Ньютон, разложив белый цвет, доказал, что он является суммой всех цветов спектра. Шеврёль пришёл к выводу, что мир цветов подчиняется правилу своего рода «экономии», при которой ничто не теряется и ничто не возникает само по себе. Если «полный» цвет – белый, то предмет, поглощающий красный и вследствие этого воспринимаемый нами как красный, отражает «остаток», свой дополнительный цвет – зелёный (зелёный, дополняя красный, «восстанавливает» белый). Отсюда следует, что если красный соседствует с зелёным, то он его «усиливает» и сам получает большую интенсивность. Два дополнительных цвета, усиливая друг друга, приобретают максимальную яркость. Но если тот же красный соседствует с жёлтым, он действует на его чистоту, отражая на него свой зелёный, а жёлтый отбрасывает на красный свой дополнительный фиолетовый. И два цвета, вместо того чтобы сиять рядом, в каком-то смысле портят, «грязнят» друг друга. Сероватая тропинка, пересекающая лужайку или газон, замечает Шеврёль, кажется красноватой из-за сопоставления с зеленью травы. Тот же серый цвет рядом с красным кажется зеленоватым, рядом с оранжевым приобретает голубизну, рядом с фиолетовым – желтизну. Что касается чёрного, то он «принимает» цвет, дополнительный цвету соседнего с ним цвета. Например, когда чёрный соседствует с синим, он принимает оттенок его дополнительного оранжевого и кажется менее тёмным.

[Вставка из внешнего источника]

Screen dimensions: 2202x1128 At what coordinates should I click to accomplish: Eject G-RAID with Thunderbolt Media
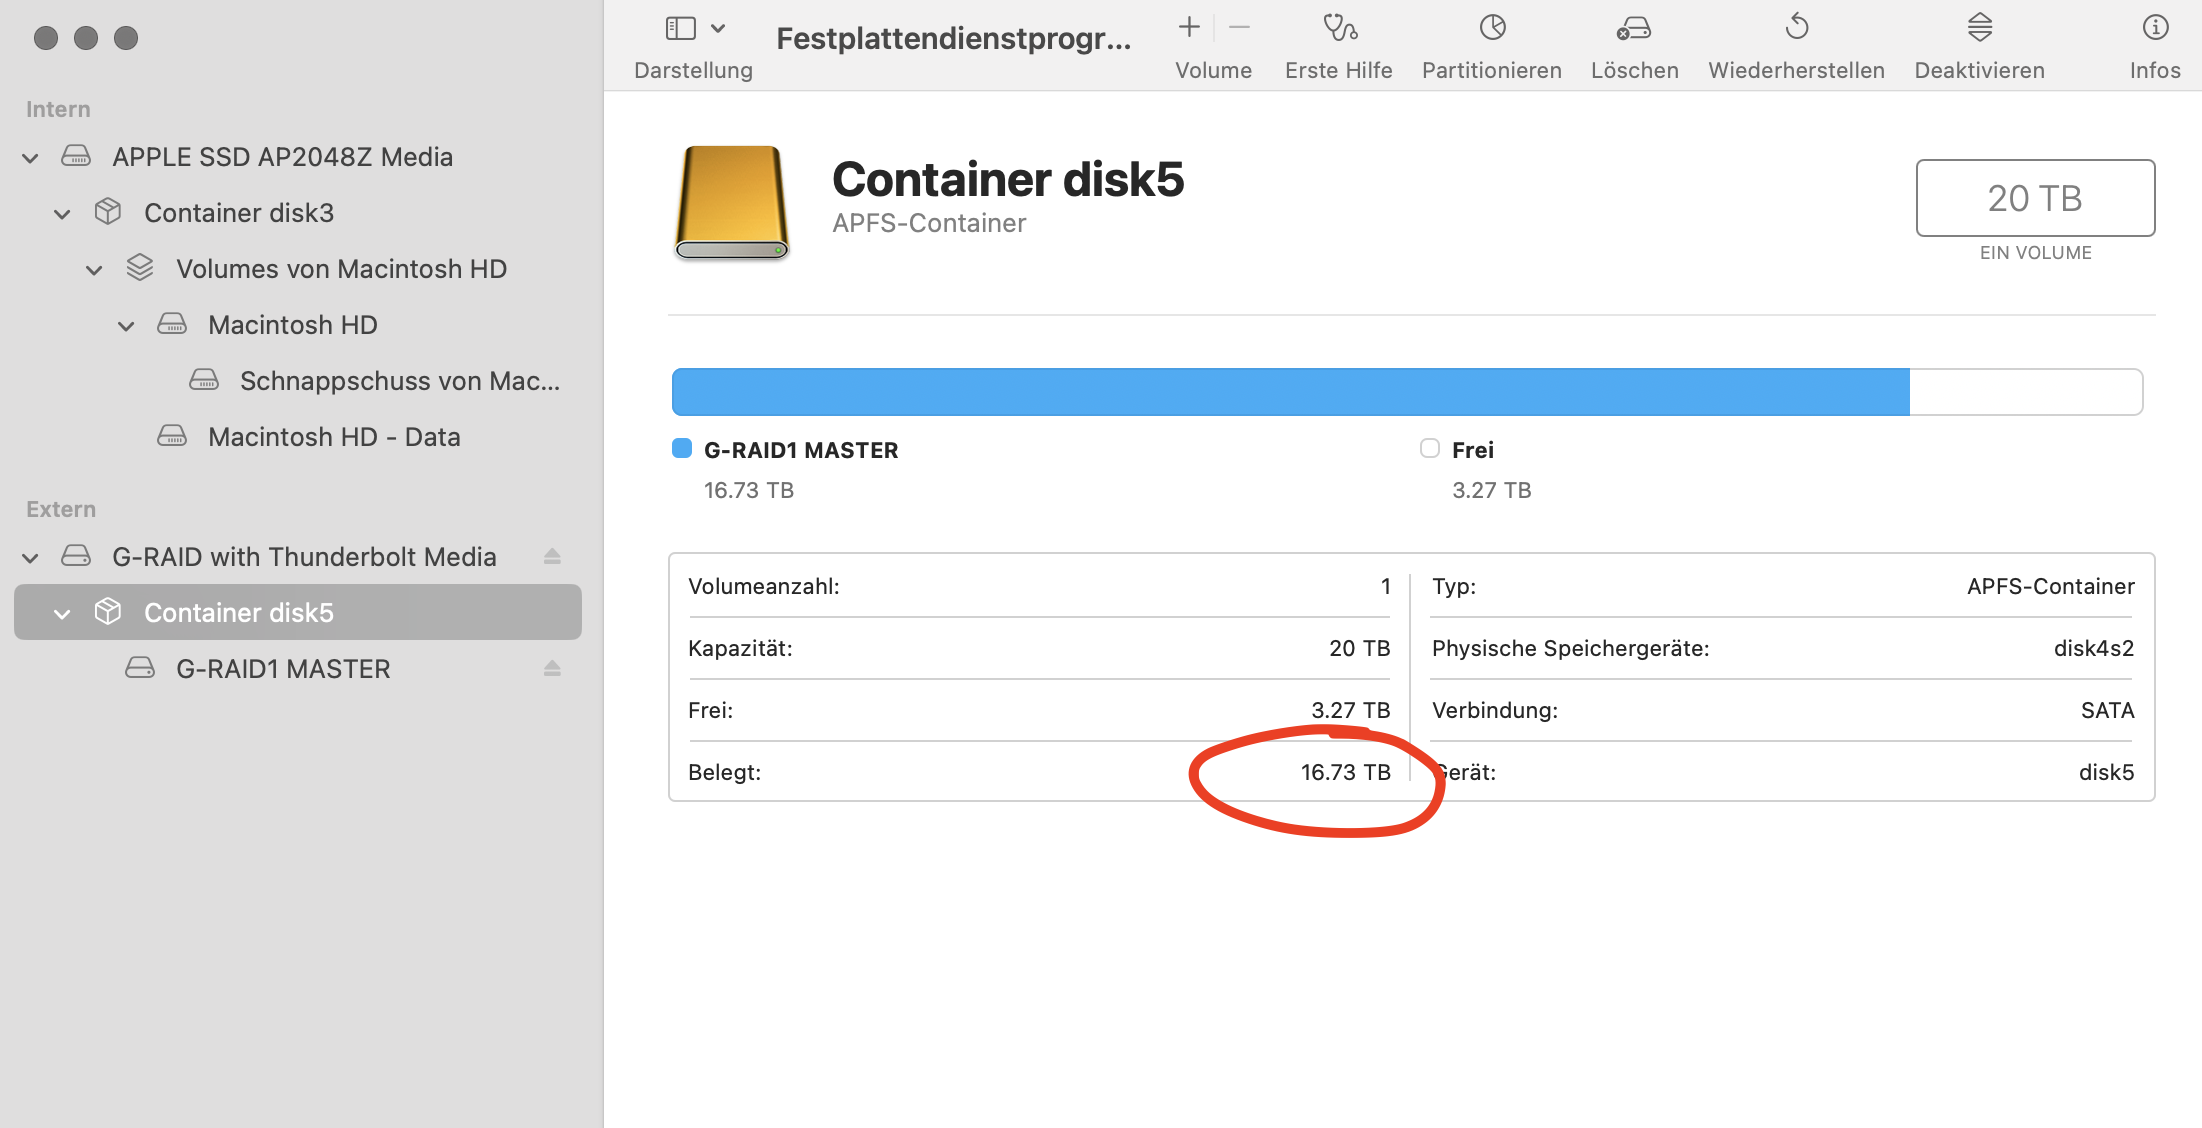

Шеврёль сделал весьма важное для живописцев заключение относительно цвета тени. Итак, какой цвет у тени? Это вопрос, который в течение многих веков занимал, даже мучил живописцев.
Когда солнце, клонящееся к горизонту, пишет Шеврёль, освещает оранжевым светом предметы, их тень кажется синеватой, и это не из-за цвета неба, как долгое время считали, а из-за того, что предметы, поглощая оранжевый свет закатного солнца, отражают его дополнительный цвет – синий. А если, продолжает Шеврёль, предметы были бы окрашены красным, жёлтым, зелёным, фиолетовым светом, то отбрасываемая ими тень казалась бы соответственно зелёной, фиолетовой, красной.
Делакруа заинтересовался этой теорией и якобы однажды, показывая на грязно-серую мостовую, объявил, что если бы Веронезе попросили написать блондинку с телом вот такого тона, то «он бы её написал, и на его картине она была бы блондинкой!». Всё зависело бы от цвета фона, на котором он бы её изобразил. Этот анекдот запал Винсенту в память, и он пересказал его позднее в одном из своих писем (2). Все эти открытия были использованы в живописной технике импрессионистов, которые предпринимали всё более смелые колористические эксперименты. Эта игра дополнительными цветами, в которой искусство опиралось на данные науки, не только позволяла использовать цвета, которые до того считались едва ли не табу, но и наполнила полотна импрессионистов той феноменальной, невиданной колористической феерией, что уже издалека привлекает к себе внимание посетителей художественных галерей. Словно все краски, перенесённые на холст, взаимодействуя, передают нам ощущение преображённого полного – белого – цвета, подобного тому ослепительному белому в природе, что так восхищает и радует нас.